Recipes with parmesan cheese

18Jun 12

Pollock in caviar sauce with dill

Pollock in caviar sauce with dillA cheap kind of caviar or a caviar substitute can work wonders as flavouring in sauces, and adds a bit of excitement to dishes such as this healthy fish recipe made using Pollock in caviar sauce with dill. A creamed smoked roe, caviar paste or a similar caviar substitute can be used in this recipe, and dill adds an extra flavour to this light dish.

I like adding veggies to my recipes. With this sauce, I recommend corn and green beans. For extra substance, serve the fish alongside boiled potatoes, lightly salted. (Also try this broiled salmon with spicy bell pepper sauce.)

Corn is a superb source of fibre and vitamin C and is closely identified with the Americas, perhaps more so than any other food. Did you know that the Mayans revered maize? They expressed their respect and appreciation in everyday rituals and as well as in their religious ceremonies. Corn was equally highly valued by the Native Americans of North America. So there you have it – not only yummy and healthy, but with an interesting history too!

What we need:

  • 400g of Alaska Pollock
  • 1/2 a leek
  • a small tin of corn
  • 250ml of single cream
  • 4 tablespoons of caviar (add according to taste)
  • 200g of frozen green beans
  • 3 tablespoons of finely chopped dill
  • 2 teaspoons of olive oil
  • 2 pinches of salt
  • 2 pinches of pepper
  • 30g Parmesan cheese

How to make it:

  1. Defrost the fish. Once done, cut it into 4 pieces. Preheat the oven to 150 degrees.

§ DATASET EXCERPT:
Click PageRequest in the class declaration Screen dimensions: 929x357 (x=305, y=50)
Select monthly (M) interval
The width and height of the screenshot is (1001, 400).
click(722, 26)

§ WRITTEN TASKS:
[a] Name every ingredient in the pollock recipe whose quantity is given in grams, along with that amount.
[b] Based on the pollock recipe, answer yes or no to each statement and quote the words that decide it: (i) The oven is preheated to 180 degrees. (ii) Boiled potatoes are suggested as a side for the fish. (iii) Corn is described as a source of vitamin C.
[c] Output everything in the pollock recipe from "Corn is a superb" down to "according to taste)", unchanged.

§ PER-TASK ANSWERS:
[a]
- Alaska Pollock: 400g
- frozen green beans: 200g
- Parmesan cheese: 30g

[b]
(i) No: "Preheat the oven to 150 degrees."
(ii) Yes: "serve the fish alongside boiled potatoes, lightly salted."
(iii) Yes: "Corn is a superb source of fibre and vitamin C"

[c]
Corn is a superb source of fibre and vitamin C and is closely identified with the Americas, perhaps more so than any other food. Did you know that the Mayans revered maize? They expressed their respect and appreciation in everyday rituals and as well as in their religious ceremonies. Corn was equally highly valued by the Native Americans of North America. So there you have it – not only yummy and healthy, but with an interesting history too!

What we need:

  • 400g of Alaska Pollock
  • 1/2 a leek
  • a small tin of corn
  • 250ml of single cream
  • 4 tablespoons of caviar (add according to taste)